In the interpretation section, it is noted that several key definitions are missing such as “computer”, “critical infrastructure”, “child”, “means of identification”, “publish”, “film” and “photograph”, among others. On unauthorised access, the drafting of this offence could be a challenge for informers, investigators, whistleblowers and others, as they could end up being arrested and charged in court under this provision. Therefore due consideration ought to be given to persons who gain unauthorised access for investigation, whistle-blowing or any such access on grounds of overwhelming public interest. On unauthorised interference, the term interference is not defined which is crucial for purposes of establishing that the offence has been committed. Interference in this context may be defined as permanently or temporarily (a) deleting, altering, damaging, a computer system, program or data; (b) obstructing or denying access to a computer system, program or data; or (c) interrupting or impairing the functioning, confidentiality, integrity or availability of a computer system or program.
With regard to the offences, this blogger concurs with others that false publication and child pornography should be deleted from the Bill. As for false publication, this offence appears to unjustifiably limit the freedoms of opinion and expression as well as the right of access to information guaranteed under Articles 32, 33 and 35 of the Constitution respectively. As for child pornography, a similar offence already exists in Section 16 of the Sexual Offences Act, 2006. On section 22 of the Bill, the scope of procedural provisions requires attention. The Bill ought to require that any action under the Act could be commenced only after a written claim is presented to the appropriate authority which in this case is proposed to be the Central Authority. In addition, the Bill should prescribe that any procedures under this Part should be commenced by 6 months and within 2 years after a written claim accrues.
On search and seizure of stored computer data, the Bill ought to make it mandatory for police officers or authorised persons to apply to the court for issue of a warrant to enter any premises to enter any premises to access, search and similarly seize such data. Regarding the power to search without a warrant in special circumstances, this section should be deleted as it unjustifiably limits the right to privacy guaranteed under Article 31 of the Constitution.
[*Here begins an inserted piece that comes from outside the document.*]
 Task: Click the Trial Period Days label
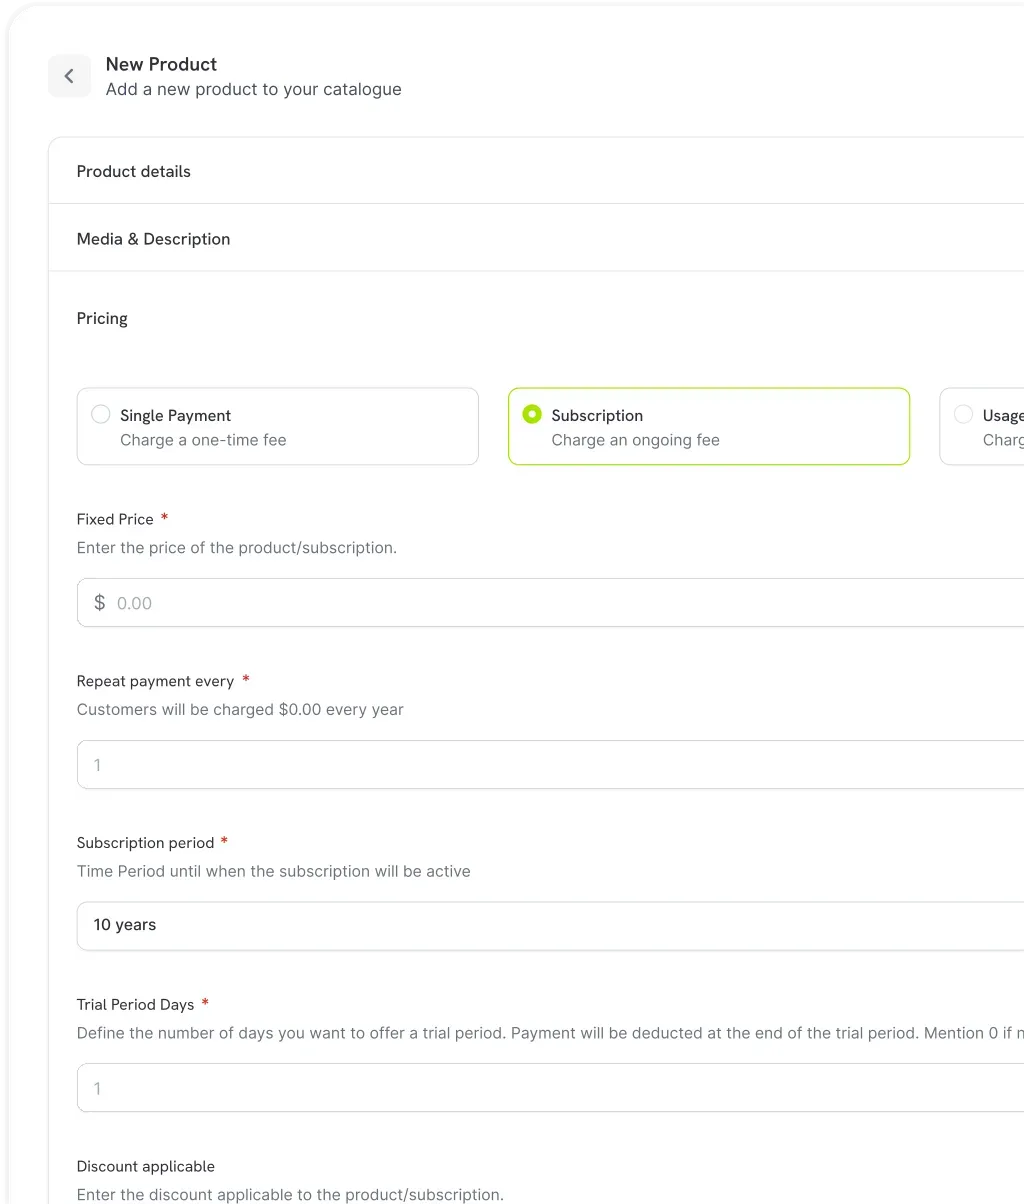pyautogui.click(x=135, y=1004)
On production orders, the Bill ought to make it mandatory for police officers or authorised persons to apply to court for an order requiring submission of personal data or subscriber information. In this connection, this section unjustifiably limits the right to privacy guaranteed under Article 31 of the Constitution. On the real-time collection of traffic data, the Bill ought to reduce the latitude of police and authorised persons to engage in surveillance. Entrenching due process and oversight.
Although these comments echo those made by KICTANET, CEWG and others, it remains to be seen how they will shape the formulation and outcome of the Bill pending before Parliament.